*Ejercicio A*:
Responde estas preguntas a partir del texto sobre la revolución popular:
(i) ¿En qué año empezó la Revolución?
(ii) ¿Quiénes constituían la mayoría de las tropas?
(iii) ¿Hacia qué grupo concreto se volcaron las tensiones sociales y raciales?
*Ejercicio B*: Edita el texto sobre la revolución popular y escribe de nuevo el fragmento que va desde "Así, la fidelidad" hasta "a muchos africanos.", ambos incluidos. Cambia "africanos" por "afrodescendientes".

*Texto proporcionado*:
* * *
La Revolución derivó en un mejoramiento de las
condiciones de vida populares y la desigualdad social fue
significativamente menor de la que sobrevendría más tarde con el
desarrollo pleno del modelo agroexportador de fin de siglo.
La revolución popular
Por Gabriel Di Meglio *
La Revolución que empezó en 1810 modificó distintos aspectos de la
realidad rioplatense e introdujo novedades. Una de ellas fue la
politización masiva de buena parte de las clases populares, es decir de
quienes ocupaban lo más bajo de la pirámide social: el grueso de los
trabajadores (campesinos, peones, artesanos, arrieros, lavanderas,
vendedores ambulantes y un largo etcétera), los que no eran considerados
blancos, los pobres (incluyendo a muchos blancos) y quienes no tenían
respetabilidad social. Estas variables, claro, se combinaban.
Con la ruptura de un orden que había funcionado por siglos, la
movilización militar para la guerra –los plebeyos constituían la mayoría
de las tropas– y las disputas internas a la dirigencia revolucionaria
–en la que los grupos que se enfrentaban empezaron a buscar apoyos
socialmente hacia abajo– abrieron el camino para la intervención popular
en los asuntos públicos, que en algunos espacios se volvió constante.
La presión popular convirtió el enfrentamiento entre revolucionarios
y contrarrevolucionarios en una lucha entre americanos y españoles. La
identificación de los españoles como enemigo permitió expresar tensiones
sociales y raciales que se volcaron en el odio a ese grupo concreto.
Así, la fidelidad al bando americano dio paso a un simbólico ascenso
social, dado que igualaba a quienes la profesaban con los que antes
estaban sobre ellos, y esto incluyó también a muchos africanos.
* * *
*Filas*:

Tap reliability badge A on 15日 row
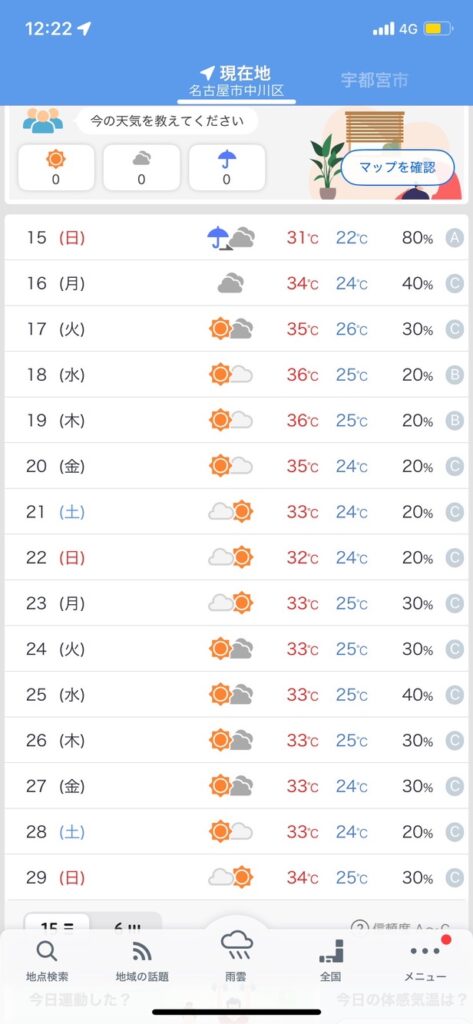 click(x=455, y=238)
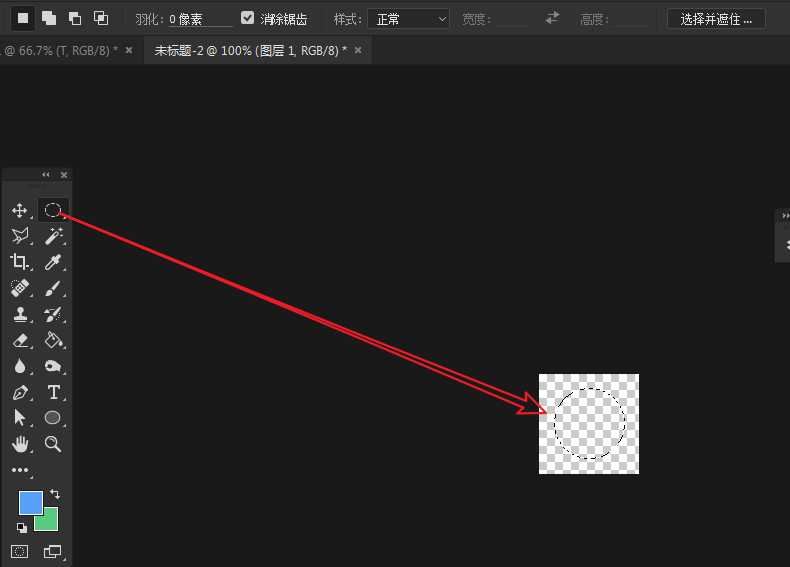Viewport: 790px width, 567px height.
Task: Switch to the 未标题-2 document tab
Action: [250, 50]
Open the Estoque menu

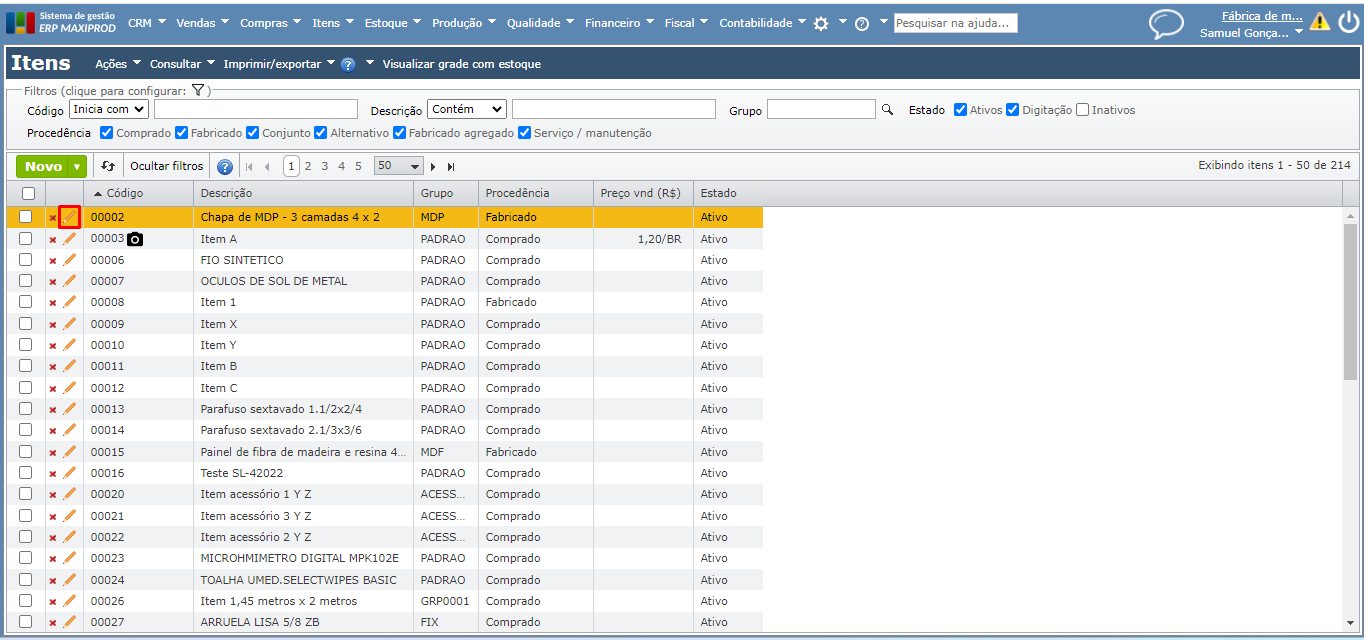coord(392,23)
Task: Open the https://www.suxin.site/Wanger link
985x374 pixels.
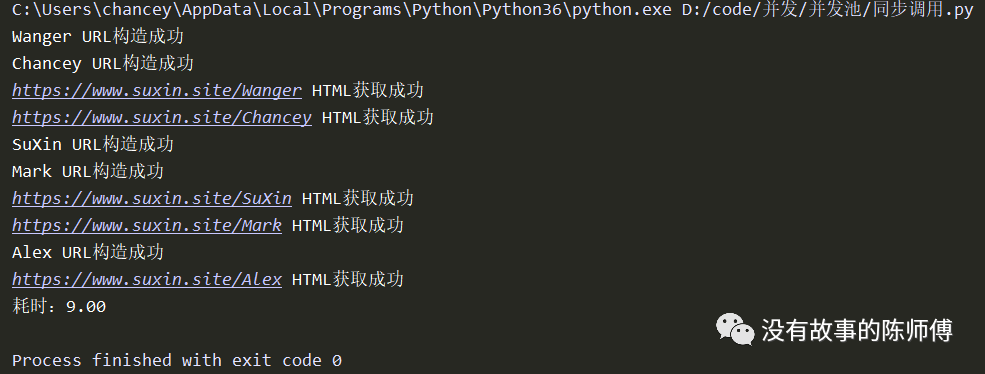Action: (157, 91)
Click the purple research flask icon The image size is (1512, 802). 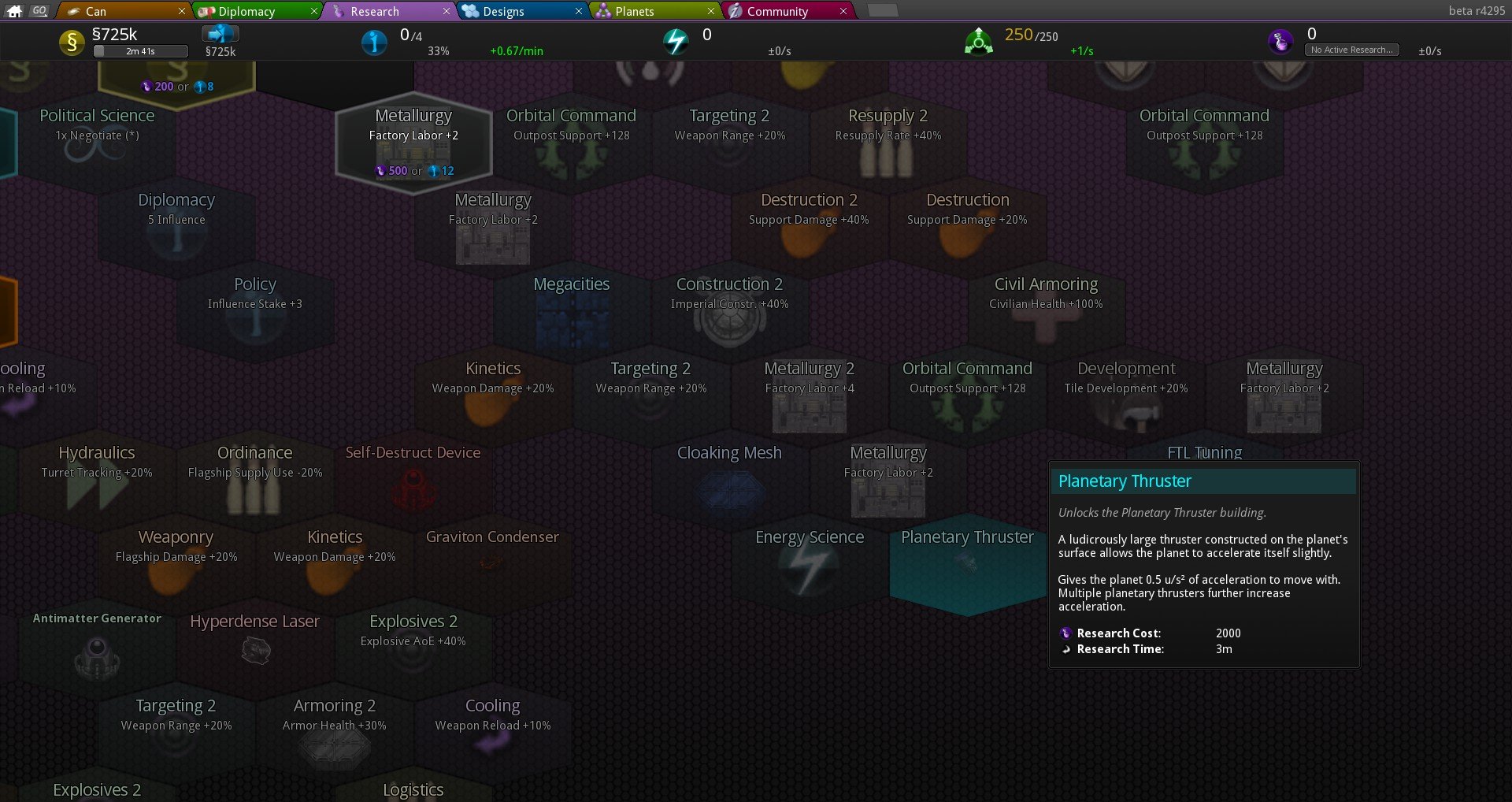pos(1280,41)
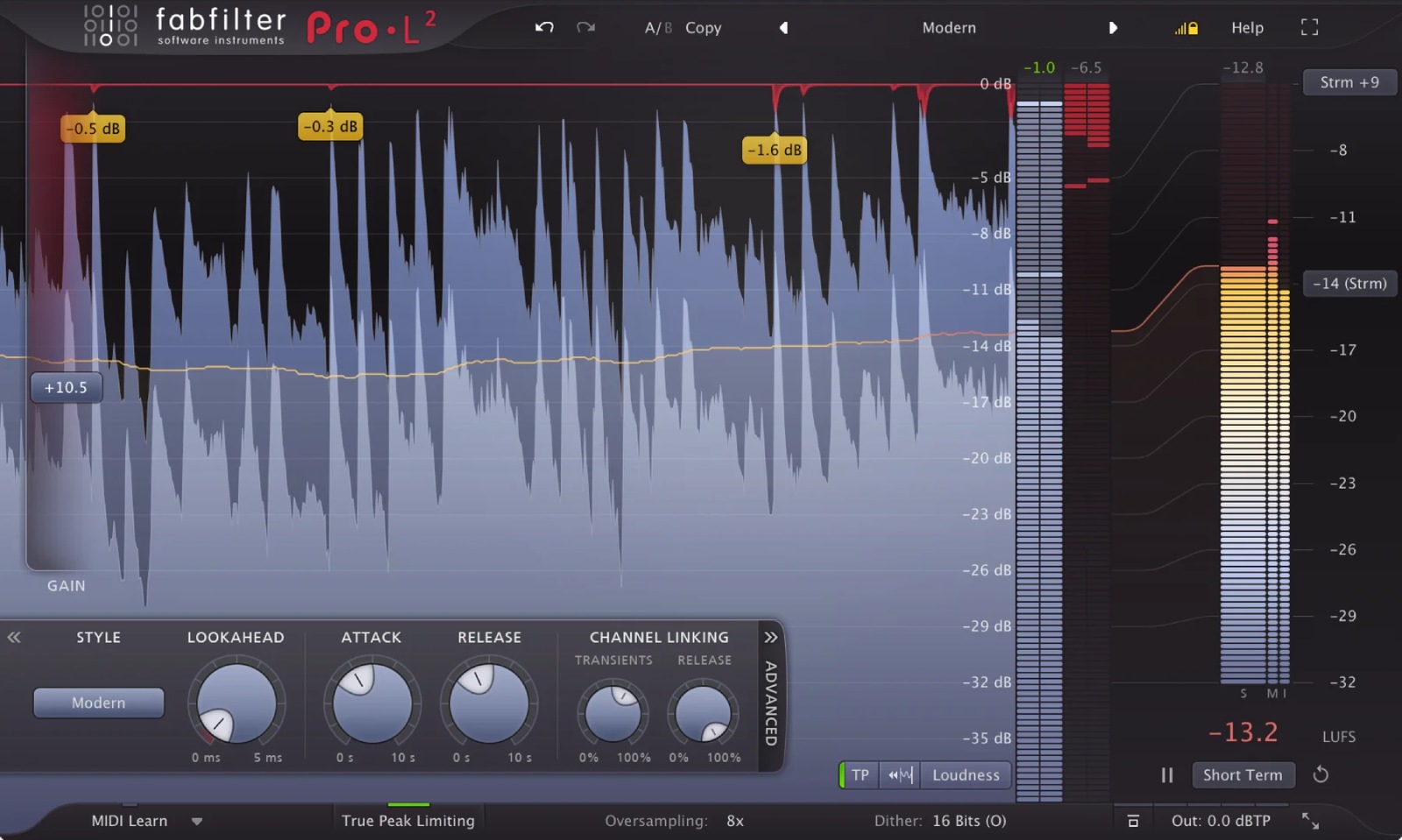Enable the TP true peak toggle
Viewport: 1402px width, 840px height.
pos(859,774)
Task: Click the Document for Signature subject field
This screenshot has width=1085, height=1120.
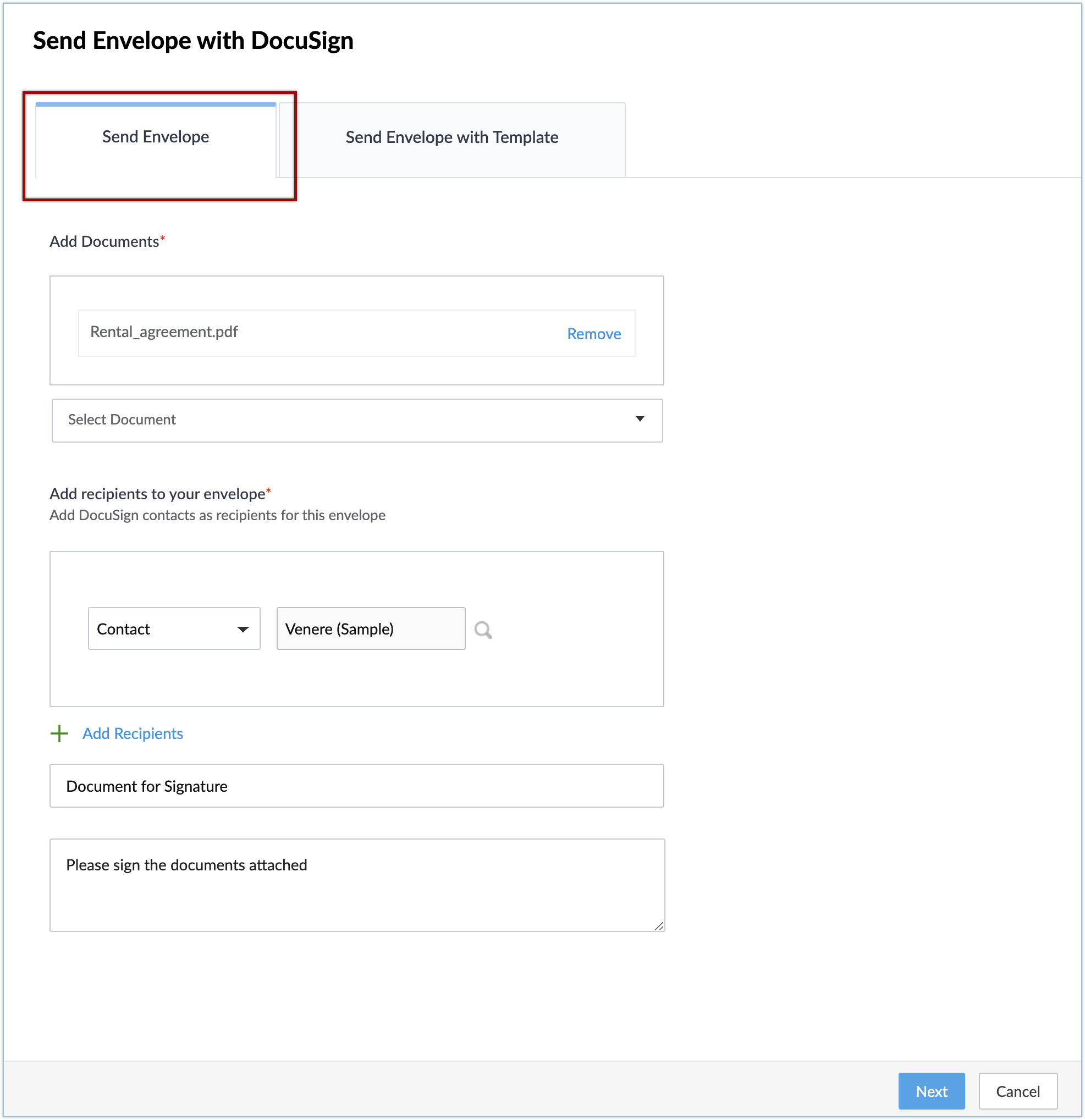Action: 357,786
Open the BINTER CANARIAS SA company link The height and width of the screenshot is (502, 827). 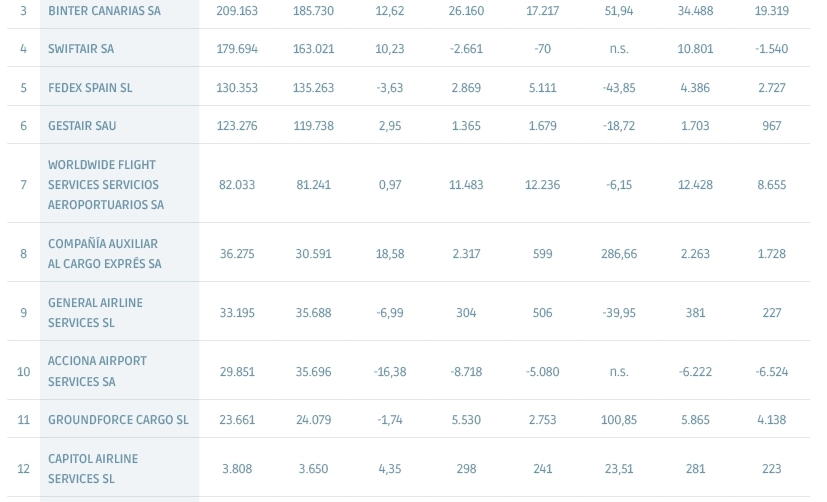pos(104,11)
* * *
*Resultado de la tarea A*:
(i) En 1810.
(ii) Los plebeyos.
(iii) Hacia los españoles.

*Resultado de la tarea B*:
Así, la fidelidad al bando americano dio paso a un simbólico ascenso
social, dado que igualaba a quienes la profesaban con los que antes
estaban sobre ellos, y esto incluyó también a muchos afrodescendientes.